The threshold for demonstrating a substantive due process violation is a stringent one that serves to differentiate substantive due process from local tort law for wrong-doing.See Fraternal Order of Police Dep't of Corr. Labor Comm. v. Williams, 375 F.3d 1141, 1145 (D.C. Cir. 2004); Yates v. District of Columbia, 324 F.3d 724, 725 ("Only the most egregious official conduct rises to the level of a substantive due process violation.") (citations and quotations omitted). To assert a substantive due process violation, a plaintiff must show that the government's conduct was "`so egregious, so outrageous, that it may fairly be said to shock the contemporary conscience.'" Fraternal Order of Police, 375 F.3d at 1144 (quoting County of Sacramento v. Lewis, 523 U.S. 833, 847 n. 8 (1998)).
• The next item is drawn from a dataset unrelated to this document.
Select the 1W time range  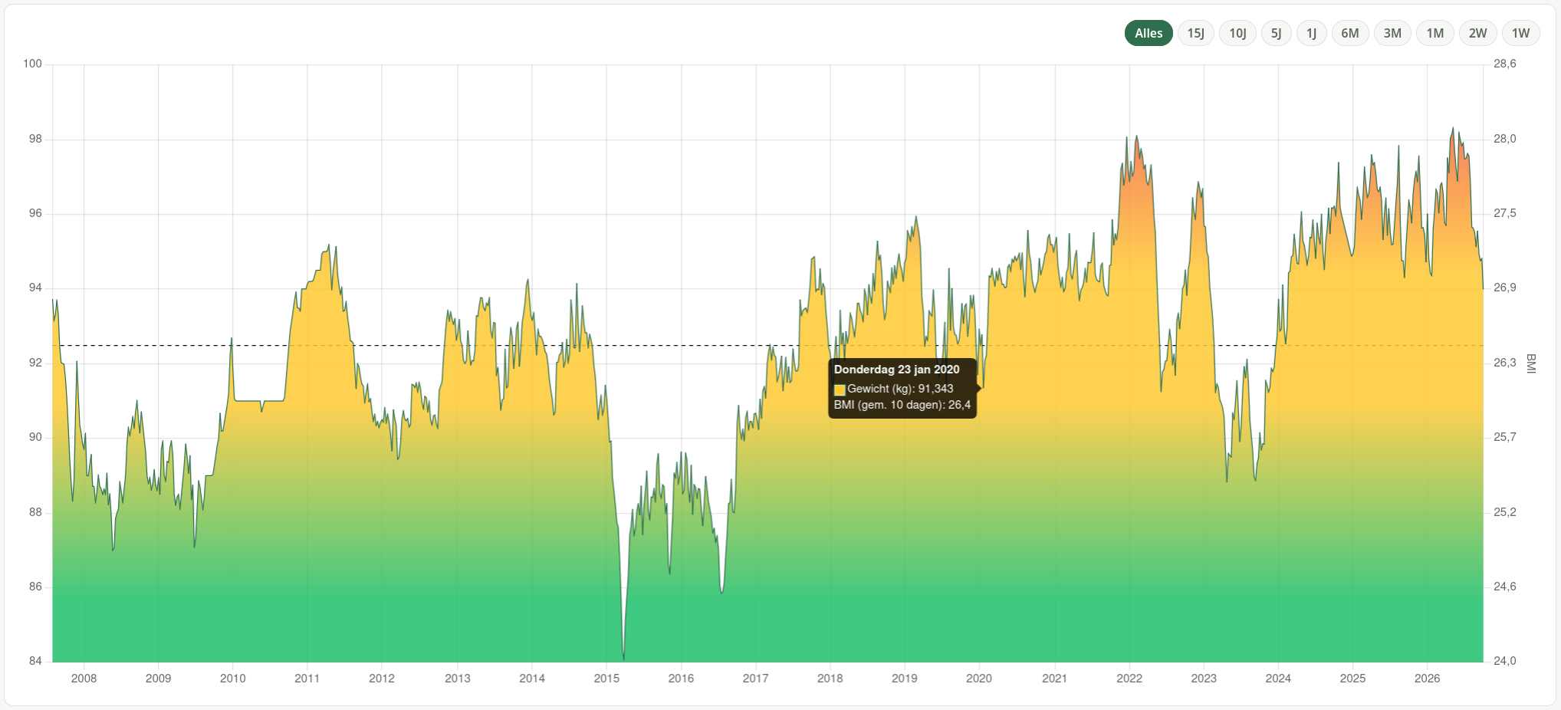click(x=1520, y=33)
[T]he doctrine of substantive due process constrains only egregious government misconduct. We have described the doctrine as preventing only grave unfairness, . . . and identified two ways in which such unfairness might be shown: Only (1) a substantial infringement of state law prompted by personal or group animus, or (2) a deliberate flouting of the law that trammels significant personal or property rights, qualifies for relief under § 1983.George Washington Univ. v. District of Columbia, 318 F.3d 203, 209 (D.C. Cir. 2003) (citations and quotations omitted).
To the extent that plaintiffs' substantive due process claim shares the same critical premises that underpin their public use claim, it fails for the reasons already stated. In addition, assuming the truth of all allegations, that is, that the District failed to follow the dictates of the Council in conducting the cost re-estimate and has in fact under-estimated the true cost, such conduct does not rise to the level required to support a claim for a constitutional violation of substantive due process. Such conduct does not "shock the conscience," Fraternal Order of Police, 375 F.3d at 1144, or reflect "only the most egregious official conduct," Yates, 324 F.3d at 725, and does not establish either a "substantial infringement of state law prompted by personal or group animus, or a deliberate flouting of the law that trammels significant personal or property rights."George Washington Univ., 318 F.3d at 209.
CONCLUSION
The Constitution countenances governmental takings for only a public use. The City Council made an express and unqualified finding that construction of a publicly financed baseball stadium is a municipal use in the public interest and for the public benefit. Other conditions imposed by legislation on the construction of a baseball stadium in the District of Columbia are of no constitutional significance and do not negate or vitiate the City Council's express and unqualified public use finding. Accordingly, there is no set of facts plaintiffs can prove that would entitle them to relief under the Public Use Clause. For the same reason, there is no set of facts plaintiffs can prove that would entitle them to relief under the Substantive Due Process Clause. Therefore, plaintiffs' claims will be dismissed under Federal Rule of Civil Procedure 12(b)(6). A separate order accompanies this Memorandum Opinion.